Quando se preparavam para sair do local, devido ao frio e humidade, o ‘dux’ disse ter sentido um forte impacto, do lado direito e nas costas, e todo o grupo foi envolvido por uma massa de água que os sugou em direção ao declive acentuado de areia molhada e daí para dentro do mar. O traje académico que vestia acabou por lhe atrapalhar os movimentos, indo para o fundo, em movimentos desordenados como se estivesse "dentro de uma máquina de lavar roupa". De início ainda ouviu os apelos desesperados de Joana, mas acabou por perder de vista os colegas. Nos vários depoimentos feitos aos procuradores, explicou que sobreviveu por sorte e talvez por se ter desenvencilhado da capa, num rasgo de lucidez. Conseguiu sair do mar e chamar o 112 pelo telemóvel. Quando chegaram à praia, as autoridades confirmaram o estado de hipotermia, os vómitos e o desfalecimento do estudante.

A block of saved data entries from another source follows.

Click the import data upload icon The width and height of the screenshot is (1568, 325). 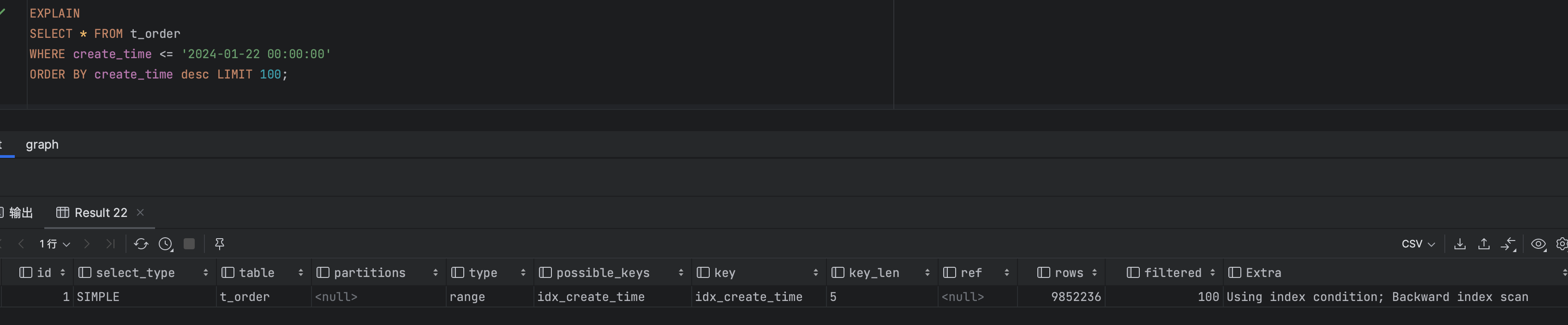[x=1484, y=244]
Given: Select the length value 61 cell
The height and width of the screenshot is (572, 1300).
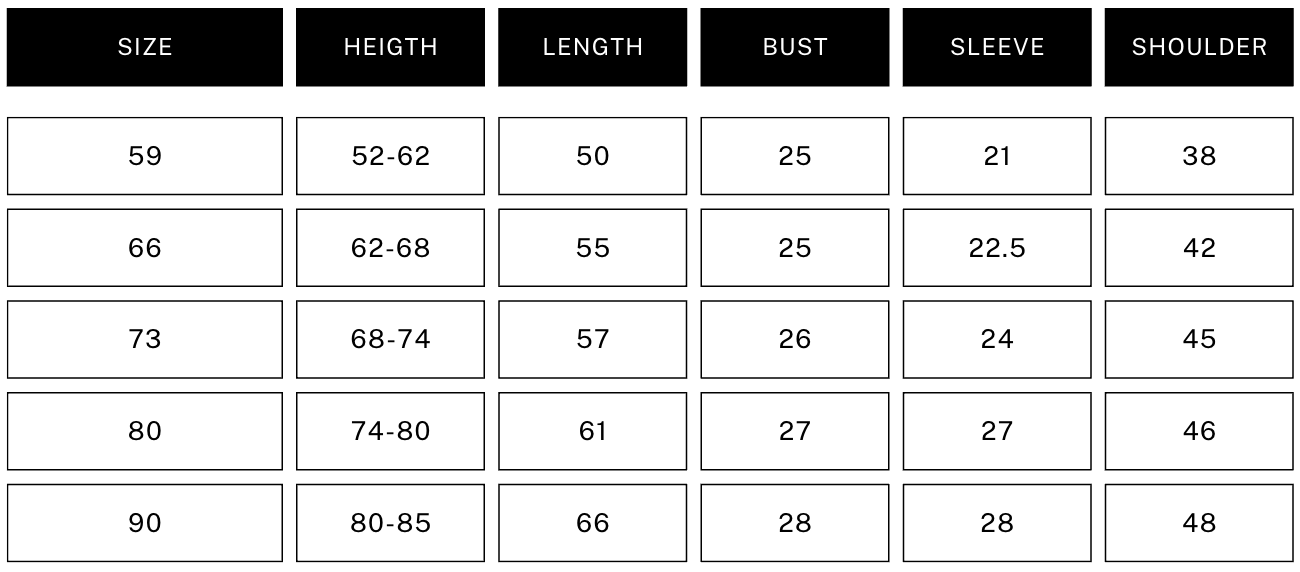Looking at the screenshot, I should pos(593,431).
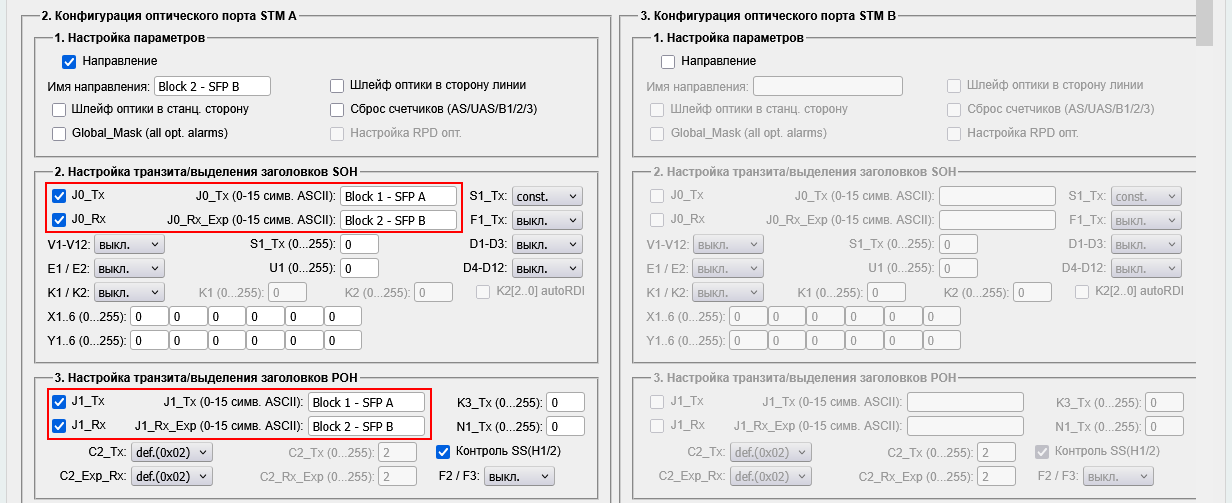1232x503 pixels.
Task: Uncheck the J0_Tx checkbox in STM A
Action: [x=59, y=196]

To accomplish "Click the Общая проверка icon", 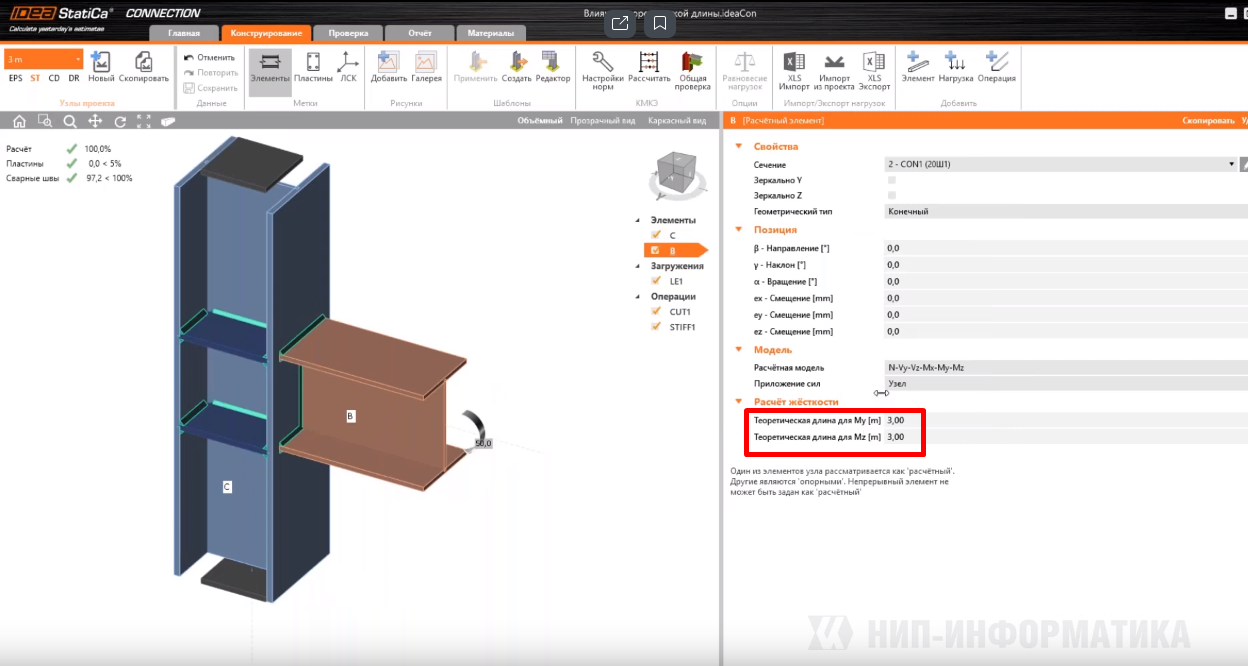I will pos(692,67).
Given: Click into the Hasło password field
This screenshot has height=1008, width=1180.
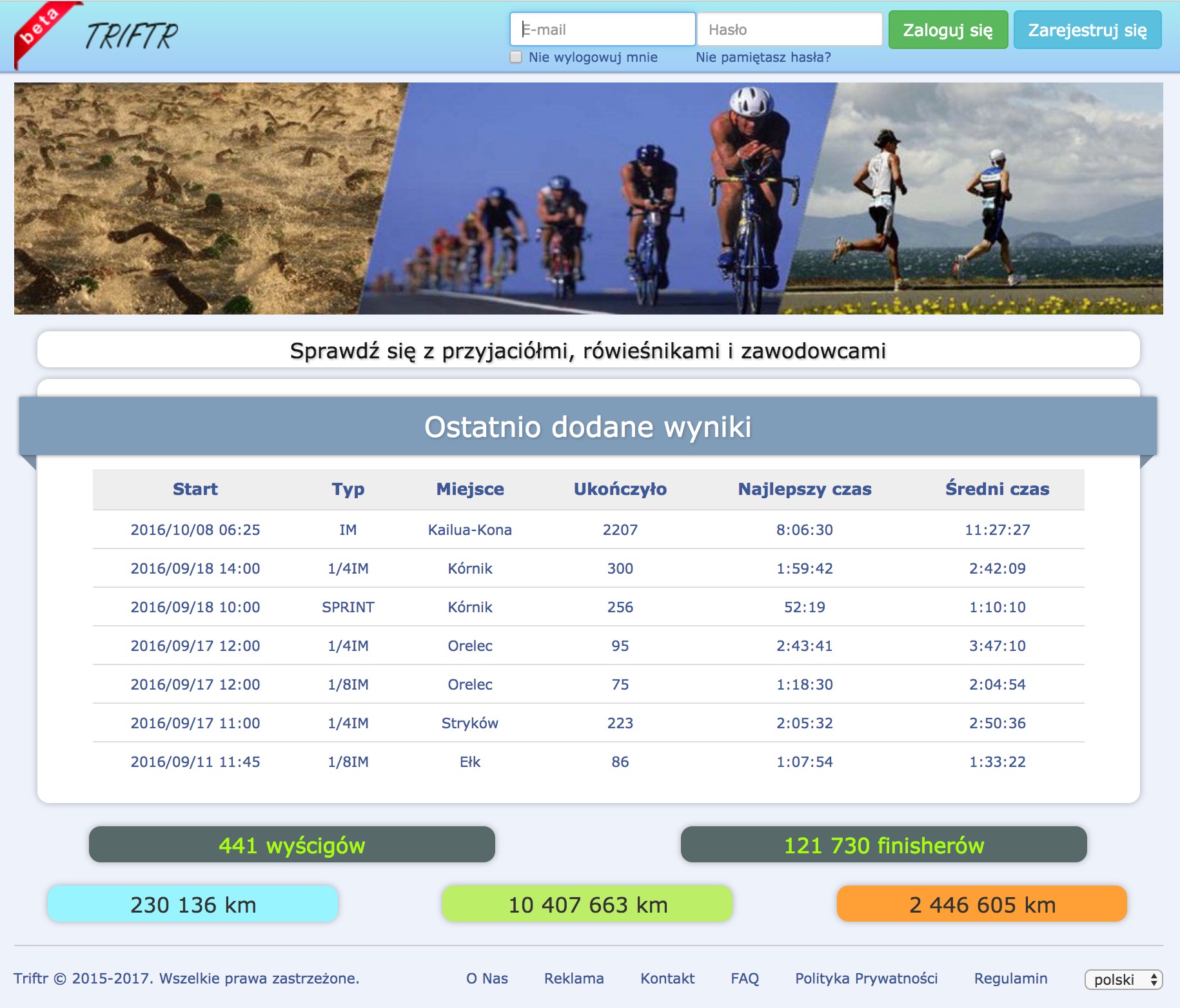Looking at the screenshot, I should tap(789, 30).
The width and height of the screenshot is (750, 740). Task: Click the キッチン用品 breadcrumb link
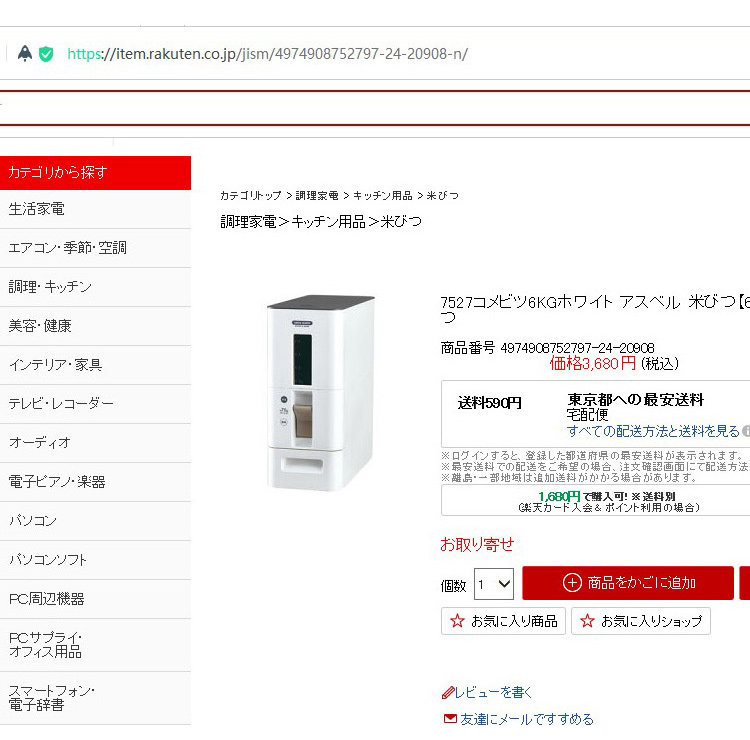click(x=383, y=196)
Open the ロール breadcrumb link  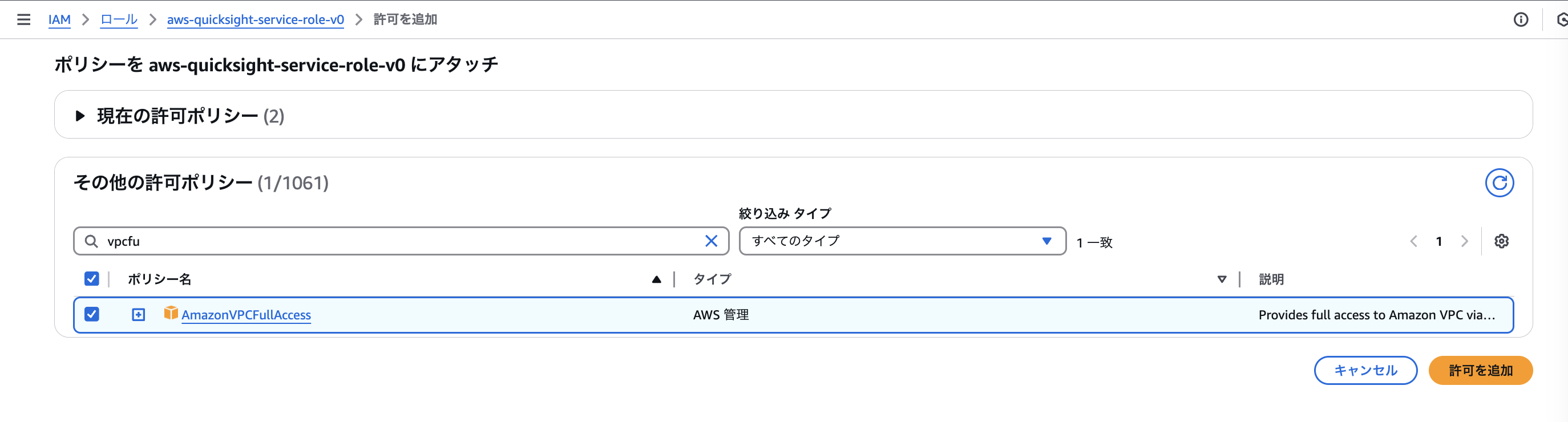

A investigação concluiu, por exemplo, que as garrafas de bebidas alcoólicas mais fortes nem sequer foram abertas, que apenas metade da cerveja transportada para a casa alugada foi consumida e que o vinho foi misturado com gasosa. Além disso, grande parte das bebidas tinha sido ingerida no dia anterior. Antes da caminhada noturna de 15 de dezembro, o grupo estava na posse de todas as suas faculdades, "deixando antever capacidade de resistência e lucidez contra 'ordens' cruéis e irresponsáveis".

Muitas das testemunhas que apareceram em reportagens televisivas a garantir que viram os estudantes a rastejar com pedras atadas aos pés ou que tinham visto mais jovens trajados na noite da tragédia acabaram por confessar aos investigadores não estarem a dizer a verdade. Um dos exemplos mais constrangedores apurados pelos investigadores foi o de concluírem que as referidas pedras citadas por várias pessoas não eram mais do que bolas de enfeite de uma árvore de Natal levada pelo falecido Tiago Campos para esse fim de semana.

Todos os cruzamentos feitos pelas antenas de telemóvel no local também não deixaram dúvidas: na noite de 15 de dezembro estavam apenas presentes os sete estudantes.

E a colher de pau, o símbolo máximo de poder de praxe do 'dux', nem sequer foi transportada para a caminhada até à praia por João Gouveia. Ficou na lareira da casa alugada. Os procuradores concluem que este foi um sinal inequívoco de que naquela noite o estudante (que não era o mais velho, nem o mais graduado academicamente do grupo) abdicou de afirmar a sua hierarquia.

Ficou igualmente colocada de parte a hipótese de o 'dux' e o seu cunhado terem limpado eventuais vestígios de crime na casa, nas horas que se seguiram às mortes na praia. A vivenda esteve sempre vigiada por dois elementos da Polícia Marítima. Segundo o Ministério Público de Almada, caiu também por terra a tese de que o caso teria sido negligenciado pelas autoridades nas primeiras semanas após a tragédia: foram contabilizadas quase 100 inquirições realizadas a testemunhas, familiares, colegas e amigos das vítimas do Meco, além de dezenas de apreensões de telemóveis, perícias forenses, exames toxicológicos, recolha documental e várias reconstituições.

No final, os procuradores declararam estar em condições de proferir a decisão, "que apenas pode ser de arquivamento", por não existirem quaisquer indícios de crime por parte do 'dux' João Gouveia.